ElSaffar leads the group and composes all of their arrangements. He describes a generous and generative style of leadership, relying on each individual’s virtuosic knowledge, skill, and creativity with their own instrument, to fully realize the harmonies, microtonalities, and polyphonies he writes.

Among other terms unfamiliar to me, ElSaffar had to define microtonal music, a central structure for Rivers of Sound, and he did so using the visual idea of pixels: Western music, built around western instruments such as the piano, most commonly expresses itself as what is called 12-tone equal temperament–12 parts of an octave all equal, is like a 500-pixel image. Whereas microtonal music (such as Iraqi maqam and other ancient Greek and Middle Eastern forms utilizing instruments without frets, for example) expresses additional intervals, variations, and in-betweens, more like a 1000-pixel image. Or, as he further described, relative to the other where equal temperament “approximates,” microtonal music revels in “the different shades of intonation.”

About half of the group members live in New York, and the other half are scattered across the country and around the world. Their collective expertise ranges from western classical music to experimental American jazz to Iraqi maqam, and instruments include trumpet, saxophone, violin, cello, oud, buzuk, santur, and an unconventionally tuned piano. They converge, they disperse: like the notes and rhythms in each simultaneously precise and yet free-wheeling composition. I picture them like stars in the sky, dotting the globe with individual light and lights coming together to form a constellation, a new and meaningful shape.

Many times, he refers to Rivers of Sound as a family. Indeed, his sister and brother-in-law play in the orchestra. Another musician in the group has been a friend of his since high school. Other members he has met along the way, kindred spirits, mentors, masters, technicians, and improvisers all. Their musicianship (though certainly a requirement) is second to their humanity. And, ElSaffar says that the deep friendship he has with each individual musician extends to their relationships with one another as well. He even describes electrical chemistry in the sounds certain of them create together, like “lightning bolts.”

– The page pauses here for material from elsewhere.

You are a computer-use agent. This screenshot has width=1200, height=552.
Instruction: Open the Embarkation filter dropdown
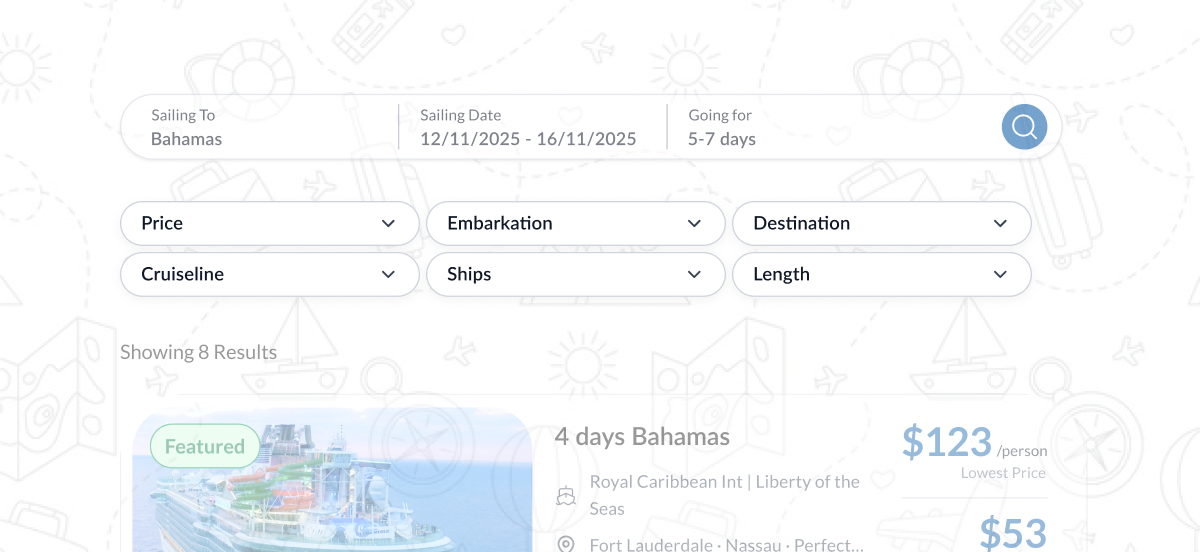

This resonates when you see and hear Rivers of Sound perform and play music together. The music pings, vibrates, oscillates, elongates, conflates, conversates, electrifies, and lulls. A global ensemble, Rivers of Sound excavates ancient forms and pioneers wholly new ones, creating music never heard before in a universal yet secret language of microtones. 1000 pixels. You can let it wash over you, you can listen closely, and you can aspire to its example.

Melissa Levin is an arts administrator and curator committed to innovative, inclusive, and comprehensive approaches to supporting artists and initiating programs. She is currently the VP of Artists, Estates and Foundations at Art Agency Partners, where she advises artists and their families on legacy planning. Previously, Levin worked at Lower Manhattan Cultural Council for more than 12 years, where as VP of Cultural Programs she led the program design and artistic direction of LMCC’s Artist Residency programs, the Arts Center at Governors Island, and the River To River Festival. Together with Alex Fialho, Levin has curated multiple, critically-acclaimed exhibitions dedicated to the late Michael Richards’s art, life, and legacy. Levin proudly serves on the boards of the Alliance of Artists Communities and Danspace Project. She received a B.A. with honors in Visual Art and Art History from Barnard College.